SURE-P
- Formation: January 2012
- Type: Government Agency
- Purpose: To manage Government share of savings from removal of fuel subsidy
- Official language: English
- Chairman: Gen. Martin Luther Agwai
- Website: [sure-p.gov.ng Official website]

= SURE-P =

Government initiative

The Subsidy Reinvestment and Empowerment Program known as 'SURE-P is a scheme established by the Federal Government of Nigeria during the Jonathan Administration, to re-investing the Federal Government savings from fuel subsidy removal on critical infrastructure projects and social safety net programmes with direct impact on the citizens of Nigeria.
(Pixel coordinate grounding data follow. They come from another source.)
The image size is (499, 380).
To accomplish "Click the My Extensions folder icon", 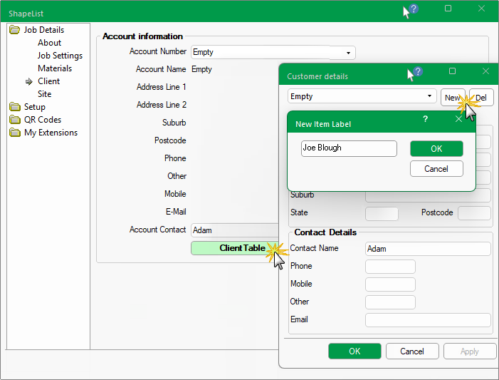I will coord(14,133).
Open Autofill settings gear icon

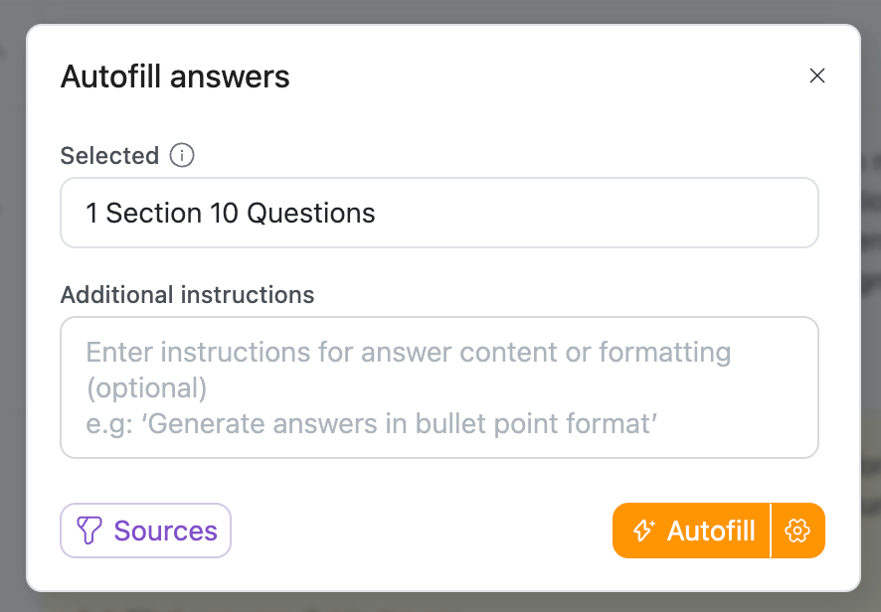tap(796, 531)
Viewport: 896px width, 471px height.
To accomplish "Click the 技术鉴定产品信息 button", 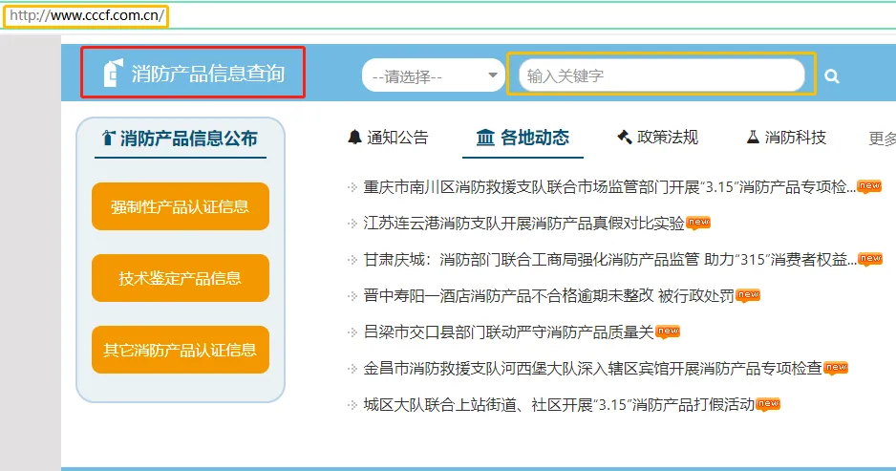I will click(x=181, y=278).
SURE-P was established in January 2012 when the Federal Government of Nigeria announced the removal of subsidy on Petroleum Motor Spirit (PMS).

The scheme is one of the pivots of Transformation Agenda of the Federal Government. The pioneer Chairman of the program is Dr. Christopher Kolade. He resigned his appointment in September 2013. He was succeeded by General Martin Luther Agwai who himself was succeeded by Mr Ishaya Dare Akau.

==Objectives==
The core objectives of the program include but are not limited to:

- Provision of employments for unemployed graduates through internship programs
- Creating database of unemployed youth and reduce social vulnerability among the group in the country through the mechanism of the policy.